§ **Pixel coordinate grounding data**
____

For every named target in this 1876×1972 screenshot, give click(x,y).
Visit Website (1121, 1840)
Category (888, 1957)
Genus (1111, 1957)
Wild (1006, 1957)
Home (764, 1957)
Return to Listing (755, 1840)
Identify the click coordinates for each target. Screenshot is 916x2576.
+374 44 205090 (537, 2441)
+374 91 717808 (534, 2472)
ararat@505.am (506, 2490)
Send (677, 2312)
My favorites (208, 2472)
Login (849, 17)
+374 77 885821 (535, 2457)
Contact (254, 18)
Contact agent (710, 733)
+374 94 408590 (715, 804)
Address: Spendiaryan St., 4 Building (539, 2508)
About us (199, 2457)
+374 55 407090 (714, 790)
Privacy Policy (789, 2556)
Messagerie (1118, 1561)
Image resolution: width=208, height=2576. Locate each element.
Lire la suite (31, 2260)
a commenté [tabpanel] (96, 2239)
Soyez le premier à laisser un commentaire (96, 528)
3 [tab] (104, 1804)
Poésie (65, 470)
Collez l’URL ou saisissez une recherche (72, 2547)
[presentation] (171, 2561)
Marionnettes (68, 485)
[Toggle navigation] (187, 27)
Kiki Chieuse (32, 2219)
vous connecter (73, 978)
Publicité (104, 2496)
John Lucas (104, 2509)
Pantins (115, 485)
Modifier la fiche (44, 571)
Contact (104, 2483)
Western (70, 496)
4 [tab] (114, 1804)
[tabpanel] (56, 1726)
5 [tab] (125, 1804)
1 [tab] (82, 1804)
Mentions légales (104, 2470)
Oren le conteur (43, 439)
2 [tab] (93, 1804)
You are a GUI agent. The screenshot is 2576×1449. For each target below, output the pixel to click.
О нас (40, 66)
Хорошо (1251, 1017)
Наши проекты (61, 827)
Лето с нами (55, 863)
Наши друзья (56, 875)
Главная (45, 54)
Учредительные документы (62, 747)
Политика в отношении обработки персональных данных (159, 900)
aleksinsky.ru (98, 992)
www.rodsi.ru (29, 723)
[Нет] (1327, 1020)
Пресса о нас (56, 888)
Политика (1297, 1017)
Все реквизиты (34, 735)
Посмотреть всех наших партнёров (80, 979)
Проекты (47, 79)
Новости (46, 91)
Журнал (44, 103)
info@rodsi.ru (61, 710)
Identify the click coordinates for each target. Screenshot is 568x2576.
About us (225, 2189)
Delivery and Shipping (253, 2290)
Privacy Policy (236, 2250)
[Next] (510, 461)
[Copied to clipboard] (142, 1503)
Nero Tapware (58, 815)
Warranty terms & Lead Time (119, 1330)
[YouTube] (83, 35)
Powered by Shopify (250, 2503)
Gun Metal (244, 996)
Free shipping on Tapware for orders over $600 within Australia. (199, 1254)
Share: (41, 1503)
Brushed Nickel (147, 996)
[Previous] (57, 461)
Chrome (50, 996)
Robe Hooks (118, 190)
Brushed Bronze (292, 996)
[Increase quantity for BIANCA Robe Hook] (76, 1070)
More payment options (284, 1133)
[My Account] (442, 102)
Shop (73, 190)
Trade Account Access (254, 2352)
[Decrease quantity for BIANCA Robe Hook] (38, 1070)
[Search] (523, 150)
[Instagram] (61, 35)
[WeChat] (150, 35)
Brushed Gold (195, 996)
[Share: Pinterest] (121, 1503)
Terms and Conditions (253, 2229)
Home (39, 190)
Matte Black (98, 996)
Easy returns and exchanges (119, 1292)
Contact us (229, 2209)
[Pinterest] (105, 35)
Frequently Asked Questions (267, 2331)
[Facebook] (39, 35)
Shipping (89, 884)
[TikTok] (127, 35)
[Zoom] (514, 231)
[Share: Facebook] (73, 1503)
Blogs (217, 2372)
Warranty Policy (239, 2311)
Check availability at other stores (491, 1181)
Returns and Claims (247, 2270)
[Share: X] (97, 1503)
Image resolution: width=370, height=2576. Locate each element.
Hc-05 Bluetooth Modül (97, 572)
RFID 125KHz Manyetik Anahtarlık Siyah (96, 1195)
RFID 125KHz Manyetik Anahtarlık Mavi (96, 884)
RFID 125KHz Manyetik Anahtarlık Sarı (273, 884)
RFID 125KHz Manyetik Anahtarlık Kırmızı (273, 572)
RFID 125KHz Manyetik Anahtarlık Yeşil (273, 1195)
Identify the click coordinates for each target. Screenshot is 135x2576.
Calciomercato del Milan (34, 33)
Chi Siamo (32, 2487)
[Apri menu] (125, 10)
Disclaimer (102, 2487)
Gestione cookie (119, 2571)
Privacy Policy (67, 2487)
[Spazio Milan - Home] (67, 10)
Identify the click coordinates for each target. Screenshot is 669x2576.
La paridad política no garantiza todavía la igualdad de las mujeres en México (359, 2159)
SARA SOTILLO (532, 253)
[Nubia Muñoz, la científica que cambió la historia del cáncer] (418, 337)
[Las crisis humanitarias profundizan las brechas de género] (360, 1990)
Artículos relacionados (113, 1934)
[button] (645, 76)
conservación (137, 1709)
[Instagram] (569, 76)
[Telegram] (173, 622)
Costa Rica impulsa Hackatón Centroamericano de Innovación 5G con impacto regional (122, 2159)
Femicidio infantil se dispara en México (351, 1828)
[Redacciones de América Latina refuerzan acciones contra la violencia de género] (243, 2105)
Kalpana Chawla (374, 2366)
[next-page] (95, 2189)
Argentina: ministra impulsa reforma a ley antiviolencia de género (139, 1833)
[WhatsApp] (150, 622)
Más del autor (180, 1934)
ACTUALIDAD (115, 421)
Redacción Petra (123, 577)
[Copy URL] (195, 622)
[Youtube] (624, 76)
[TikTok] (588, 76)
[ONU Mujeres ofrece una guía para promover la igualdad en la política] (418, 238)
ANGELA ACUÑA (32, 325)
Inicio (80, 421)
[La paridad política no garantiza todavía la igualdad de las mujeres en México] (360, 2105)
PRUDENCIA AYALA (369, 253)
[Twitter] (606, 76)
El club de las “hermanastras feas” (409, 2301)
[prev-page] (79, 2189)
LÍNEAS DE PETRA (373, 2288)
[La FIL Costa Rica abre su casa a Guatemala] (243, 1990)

____

§ **EXERCISE PROMPT**
Copy out each record above exactly, leaving nothing out.

§ **EXERCISE RESPONSE**
For every named target in this 1876×1972 screenshot, give click(x,y).
Visit Website (1121, 1840)
Category (888, 1957)
Genus (1111, 1957)
Wild (1006, 1957)
Home (764, 1957)
Return to Listing (755, 1840)
Identify the click coordinates for each target. Screenshot is 916x2576.
+374 44 205090 (537, 2441)
+374 91 717808 (534, 2472)
ararat@505.am (506, 2490)
Send (677, 2312)
My favorites (208, 2472)
Login (849, 17)
+374 77 885821 (535, 2457)
Contact (254, 18)
Contact agent (710, 733)
+374 94 408590 (715, 804)
Address: Spendiaryan St., 4 Building (539, 2508)
About us (199, 2457)
+374 55 407090 (714, 790)
Privacy Policy (789, 2556)
Messagerie (1118, 1561)
Image resolution: width=208, height=2576. Locate each element.
Lire la suite (31, 2260)
a commenté [tabpanel] (96, 2239)
Soyez le premier à laisser un commentaire (96, 528)
3 [tab] (104, 1804)
Poésie (65, 470)
Collez l’URL ou saisissez une recherche (72, 2547)
[presentation] (171, 2561)
Marionnettes (68, 485)
[Toggle navigation] (187, 27)
Kiki Chieuse (32, 2219)
vous connecter (73, 978)
Publicité (104, 2496)
John Lucas (104, 2509)
Pantins (115, 485)
Modifier la fiche (44, 571)
Contact (104, 2483)
Western (70, 496)
4 [tab] (114, 1804)
[tabpanel] (56, 1726)
5 [tab] (125, 1804)
1 [tab] (82, 1804)
Mentions légales (104, 2470)
Oren le conteur (43, 439)
2 [tab] (93, 1804)
You are a GUI agent. The screenshot is 2576×1449. For each target below, output the pixel to click.
О нас (40, 66)
Хорошо (1251, 1017)
Наши проекты (61, 827)
Лето с нами (55, 863)
Наши друзья (56, 875)
Главная (45, 54)
Учредительные документы (62, 747)
Политика в отношении обработки персональных данных (159, 900)
aleksinsky.ru (98, 992)
www.rodsi.ru (29, 723)
[Нет] (1327, 1020)
Пресса о нас (56, 888)
Политика (1297, 1017)
Все реквизиты (34, 735)
Посмотреть всех наших партнёров (80, 979)
Проекты (47, 79)
Новости (46, 91)
Журнал (44, 103)
info@rodsi.ru (61, 710)
Identify the click coordinates for each target. Screenshot is 568x2576.
About us (225, 2189)
Delivery and Shipping (253, 2290)
Privacy Policy (236, 2250)
[Next] (510, 461)
[Copied to clipboard] (142, 1503)
Nero Tapware (58, 815)
Warranty terms & Lead Time (119, 1330)
[YouTube] (83, 35)
Powered by Shopify (250, 2503)
Gun Metal (244, 996)
Free shipping on Tapware for orders over $600 within Australia. (199, 1254)
Share: (41, 1503)
Brushed Nickel (147, 996)
[Previous] (57, 461)
Chrome (50, 996)
Robe Hooks (118, 190)
Brushed Bronze (292, 996)
[Increase quantity for BIANCA Robe Hook] (76, 1070)
More payment options (284, 1133)
[My Account] (442, 102)
Shop (73, 190)
Trade Account Access (254, 2352)
[Decrease quantity for BIANCA Robe Hook] (38, 1070)
[Search] (523, 150)
[Instagram] (61, 35)
[WeChat] (150, 35)
Brushed Gold (195, 996)
[Share: Pinterest] (121, 1503)
Terms and Conditions (253, 2229)
Home (39, 190)
Matte Black (98, 996)
Easy returns and exchanges (119, 1292)
Contact us (229, 2209)
[Pinterest] (105, 35)
Frequently Asked Questions (267, 2331)
[Facebook] (39, 35)
Shipping (89, 884)
[TikTok] (127, 35)
[Zoom] (514, 231)
[Share: Facebook] (73, 1503)
Blogs (217, 2372)
Warranty Policy (239, 2311)
Check availability at other stores (491, 1181)
Returns and Claims (247, 2270)
[Share: X] (97, 1503)
Image resolution: width=370, height=2576. Locate each element.
Hc-05 Bluetooth Modül (97, 572)
RFID 125KHz Manyetik Anahtarlık Siyah (96, 1195)
RFID 125KHz Manyetik Anahtarlık Mavi (96, 884)
RFID 125KHz Manyetik Anahtarlık Sarı (273, 884)
RFID 125KHz Manyetik Anahtarlık Kırmızı (273, 572)
RFID 125KHz Manyetik Anahtarlık Yeşil (273, 1195)
Identify the click coordinates for each target. Screenshot is 135x2576.
Calciomercato del Milan (34, 33)
Chi Siamo (32, 2487)
[Apri menu] (125, 10)
Disclaimer (102, 2487)
Gestione cookie (119, 2571)
Privacy Policy (67, 2487)
[Spazio Milan - Home] (67, 10)
Identify the click coordinates for each target. Screenshot is 669x2576.
La paridad política no garantiza todavía la igualdad de las mujeres en México (359, 2159)
SARA SOTILLO (532, 253)
[Nubia Muñoz, la científica que cambió la historia del cáncer] (418, 337)
[Las crisis humanitarias profundizan las brechas de género] (360, 1990)
Artículos relacionados (113, 1934)
[button] (645, 76)
conservación (137, 1709)
[Instagram] (569, 76)
[Telegram] (173, 622)
Costa Rica impulsa Hackatón Centroamericano de Innovación 5G con impacto regional (122, 2159)
Femicidio infantil se dispara en México (351, 1828)
[Redacciones de América Latina refuerzan acciones contra la violencia de género] (243, 2105)
Kalpana Chawla (374, 2366)
[next-page] (95, 2189)
Argentina: ministra impulsa reforma a ley antiviolencia de género (139, 1833)
[WhatsApp] (150, 622)
Más del autor (180, 1934)
ACTUALIDAD (115, 421)
Redacción Petra (123, 577)
[Copy URL] (195, 622)
[Youtube] (624, 76)
[TikTok] (588, 76)
[ONU Mujeres ofrece una guía para promover la igualdad en la política] (418, 238)
ANGELA ACUÑA (32, 325)
Inicio (80, 421)
[La paridad política no garantiza todavía la igualdad de las mujeres en México] (360, 2105)
PRUDENCIA AYALA (369, 253)
[Twitter] (606, 76)
El club de las “hermanastras feas” (409, 2301)
[prev-page] (79, 2189)
LÍNEAS DE PETRA (373, 2288)
[La FIL Costa Rica abre su casa a Guatemala] (243, 1990)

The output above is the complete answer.